Selected passage:
# # # # #

What can go wrong in software engineering experiments?

S. Vegas; N. Juristo    Universidad Politécnica de Madrid, Madrid, Spain

Abstract

An astronomer wants to buy a telescope to observe a distant galaxy. He must be careful when choosing it, since viewed through the wrong telescope the galaxy will be an indecipherable blur. An experiment is an instrument we use in Software Engineering (SE) to analyze software development. The reliability of the findings is critically dependent on the alignment between the instrument and the phenomenon that we are studying. If our instrument is not properly aligned everything will be a blur, but we will mistakenly take it to be right. The aim of this chapter is to help readers to avoid common pitfalls when running SE experiments.

Keywords

Experimentation; Operationalization; Between-subjects designs; Within-subjects designs; Statistical significance; Power analysis

An astronomer wants to buy a telescope to observe a distant galaxy. While he is unsure about precisely what features the telescope he needs should have, he does know exactly how much he has to spend on equipment. So, without any further analysis of the required specifications, he goes ahead and orders the best telescope that he can afford and hopes for the best. But, viewed through the wrong telescope, the galaxy will be an indecipherable blur, and the equipment will be useless. Several factors regarding telescope design should to be taken into account (whether the objective should be a lens or a mirror, the diameter of the objective, the quality of the lens/mirrors, etc.). Apart from its price, they affect its magnification or power. In other words, what we will be able to observe through an instrument depends on the instrument’s characteristics.

# # # # #

Data records:
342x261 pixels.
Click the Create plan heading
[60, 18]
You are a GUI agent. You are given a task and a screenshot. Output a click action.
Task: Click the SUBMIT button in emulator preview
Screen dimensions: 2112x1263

# # # # #

Task to carry out:
Quote the passage on software engineering experiments in full, word for word. Work only from the passage on software engineering experiments.

Result of this exercise:
What can go wrong in software engineering experiments?

S. Vegas; N. Juristo    Universidad Politécnica de Madrid, Madrid, Spain

Abstract

An astronomer wants to buy a telescope to observe a distant galaxy. He must be careful when choosing it, since viewed through the wrong telescope the galaxy will be an indecipherable blur. An experiment is an instrument we use in Software Engineering (SE) to analyze software development. The reliability of the findings is critically dependent on the alignment between the instrument and the phenomenon that we are studying. If our instrument is not properly aligned everything will be a blur, but we will mistakenly take it to be right. The aim of this chapter is to help readers to avoid common pitfalls when running SE experiments.

Keywords

Experimentation; Operationalization; Between-subjects designs; Within-subjects designs; Statistical significance; Power analysis

An astronomer wants to buy a telescope to observe a distant galaxy. While he is unsure about precisely what features the telescope he needs should have, he does know exactly how much he has to spend on equipment. So, without any further analysis of the required specifications, he goes ahead and orders the best telescope that he can afford and hopes for the best. But, viewed through the wrong telescope, the galaxy will be an indecipherable blur, and the equipment will be useless. Several factors regarding telescope design should to be taken into account (whether the objective should be a lens or a mirror, the diameter of the objective, the quality of the lens/mirrors, etc.). Apart from its price, they affect its magnification or power. In other words, what we will be able to observe through an instrument depends on the instrument’s characteristics.